[About this exercise]
All lines holding the word "computer" should be located in the records and copied.

[Data listing]
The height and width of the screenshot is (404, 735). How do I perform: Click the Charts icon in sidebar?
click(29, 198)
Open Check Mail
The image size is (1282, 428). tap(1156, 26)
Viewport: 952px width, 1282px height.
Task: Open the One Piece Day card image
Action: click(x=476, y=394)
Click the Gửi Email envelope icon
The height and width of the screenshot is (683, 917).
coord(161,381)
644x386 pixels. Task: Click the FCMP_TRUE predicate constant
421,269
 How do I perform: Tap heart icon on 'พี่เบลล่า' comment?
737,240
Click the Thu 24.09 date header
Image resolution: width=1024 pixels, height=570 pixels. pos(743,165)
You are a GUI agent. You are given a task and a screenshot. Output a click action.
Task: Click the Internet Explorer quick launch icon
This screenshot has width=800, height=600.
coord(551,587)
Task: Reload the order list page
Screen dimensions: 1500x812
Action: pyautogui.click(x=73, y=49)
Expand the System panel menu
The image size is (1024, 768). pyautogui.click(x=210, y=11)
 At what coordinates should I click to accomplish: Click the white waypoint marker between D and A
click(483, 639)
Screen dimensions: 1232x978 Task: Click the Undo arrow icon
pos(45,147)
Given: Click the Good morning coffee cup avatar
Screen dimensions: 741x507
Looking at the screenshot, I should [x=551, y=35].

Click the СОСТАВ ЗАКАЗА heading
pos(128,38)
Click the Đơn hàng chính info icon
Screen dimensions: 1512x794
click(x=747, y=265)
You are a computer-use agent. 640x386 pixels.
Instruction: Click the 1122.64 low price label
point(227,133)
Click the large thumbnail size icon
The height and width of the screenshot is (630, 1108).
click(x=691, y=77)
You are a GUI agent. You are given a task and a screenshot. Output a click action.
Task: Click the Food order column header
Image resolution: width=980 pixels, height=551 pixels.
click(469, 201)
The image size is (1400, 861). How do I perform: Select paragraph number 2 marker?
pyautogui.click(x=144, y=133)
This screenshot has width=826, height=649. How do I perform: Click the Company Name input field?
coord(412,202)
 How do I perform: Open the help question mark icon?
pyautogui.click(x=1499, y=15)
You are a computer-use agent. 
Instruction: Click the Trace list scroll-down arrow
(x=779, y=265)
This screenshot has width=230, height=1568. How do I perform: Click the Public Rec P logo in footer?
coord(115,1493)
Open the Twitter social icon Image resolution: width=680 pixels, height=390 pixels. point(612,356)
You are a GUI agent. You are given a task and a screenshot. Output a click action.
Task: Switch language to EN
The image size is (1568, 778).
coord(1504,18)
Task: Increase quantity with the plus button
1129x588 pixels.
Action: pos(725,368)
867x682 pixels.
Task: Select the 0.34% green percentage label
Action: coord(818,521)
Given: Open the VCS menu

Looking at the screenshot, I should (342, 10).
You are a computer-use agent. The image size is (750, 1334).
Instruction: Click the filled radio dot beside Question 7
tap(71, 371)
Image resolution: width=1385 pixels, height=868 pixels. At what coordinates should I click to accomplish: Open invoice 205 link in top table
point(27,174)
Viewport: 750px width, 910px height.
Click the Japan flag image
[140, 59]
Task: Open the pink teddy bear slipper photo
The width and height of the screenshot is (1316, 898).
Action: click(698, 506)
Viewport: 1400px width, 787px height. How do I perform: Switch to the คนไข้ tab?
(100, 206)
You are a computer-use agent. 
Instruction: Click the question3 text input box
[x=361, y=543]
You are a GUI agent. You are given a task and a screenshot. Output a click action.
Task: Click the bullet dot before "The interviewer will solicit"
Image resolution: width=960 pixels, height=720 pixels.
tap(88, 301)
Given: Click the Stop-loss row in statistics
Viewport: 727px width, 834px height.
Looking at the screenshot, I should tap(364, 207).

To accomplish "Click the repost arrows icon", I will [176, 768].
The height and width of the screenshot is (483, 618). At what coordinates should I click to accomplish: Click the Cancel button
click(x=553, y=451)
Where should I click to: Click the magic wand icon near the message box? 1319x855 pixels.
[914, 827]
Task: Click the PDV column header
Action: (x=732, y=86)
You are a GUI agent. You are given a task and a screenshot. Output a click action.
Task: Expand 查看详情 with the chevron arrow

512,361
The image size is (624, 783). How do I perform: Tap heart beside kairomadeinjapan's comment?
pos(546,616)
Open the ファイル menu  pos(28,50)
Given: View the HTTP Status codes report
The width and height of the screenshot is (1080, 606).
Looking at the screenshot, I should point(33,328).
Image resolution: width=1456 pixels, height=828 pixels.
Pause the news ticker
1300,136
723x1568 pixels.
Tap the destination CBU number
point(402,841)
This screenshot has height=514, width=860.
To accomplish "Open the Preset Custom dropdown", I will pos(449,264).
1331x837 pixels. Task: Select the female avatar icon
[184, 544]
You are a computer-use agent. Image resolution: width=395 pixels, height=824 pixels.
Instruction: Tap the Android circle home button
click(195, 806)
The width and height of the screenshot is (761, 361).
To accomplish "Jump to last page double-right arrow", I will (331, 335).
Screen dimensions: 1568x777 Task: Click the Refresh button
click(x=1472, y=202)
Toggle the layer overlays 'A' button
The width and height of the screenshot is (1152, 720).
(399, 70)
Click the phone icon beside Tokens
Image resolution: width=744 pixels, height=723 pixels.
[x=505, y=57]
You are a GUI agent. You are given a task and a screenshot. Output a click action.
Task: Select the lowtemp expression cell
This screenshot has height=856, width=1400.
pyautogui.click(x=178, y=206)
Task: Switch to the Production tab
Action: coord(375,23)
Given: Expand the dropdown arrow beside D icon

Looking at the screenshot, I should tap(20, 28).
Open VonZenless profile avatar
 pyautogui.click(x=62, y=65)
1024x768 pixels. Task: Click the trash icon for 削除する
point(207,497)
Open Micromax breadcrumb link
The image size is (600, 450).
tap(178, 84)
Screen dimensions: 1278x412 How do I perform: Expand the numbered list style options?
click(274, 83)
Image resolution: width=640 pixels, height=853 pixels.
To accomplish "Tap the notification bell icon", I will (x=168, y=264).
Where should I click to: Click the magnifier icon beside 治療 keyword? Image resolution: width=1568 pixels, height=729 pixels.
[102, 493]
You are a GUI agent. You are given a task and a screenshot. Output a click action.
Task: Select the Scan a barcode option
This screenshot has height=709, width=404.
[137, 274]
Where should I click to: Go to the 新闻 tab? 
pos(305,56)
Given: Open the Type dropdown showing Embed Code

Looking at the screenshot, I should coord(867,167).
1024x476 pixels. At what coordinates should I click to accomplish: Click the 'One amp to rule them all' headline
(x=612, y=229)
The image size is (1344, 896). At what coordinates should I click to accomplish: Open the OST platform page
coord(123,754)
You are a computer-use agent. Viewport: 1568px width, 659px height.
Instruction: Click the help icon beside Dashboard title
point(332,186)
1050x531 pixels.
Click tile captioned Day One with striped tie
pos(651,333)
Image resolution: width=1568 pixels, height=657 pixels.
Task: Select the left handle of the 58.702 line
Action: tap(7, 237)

[Solution]
You are a computer-use agent. 640x386 pixels.
You are a computer-use agent. 
You are a computer-use agent. The image size is (750, 1334).
You are a computer-use agent. 
You are a computer-use agent. Image resolution: width=395 pixels, height=824 pixels.
You are a computer-use agent. Viewport: 1568px width, 659px height.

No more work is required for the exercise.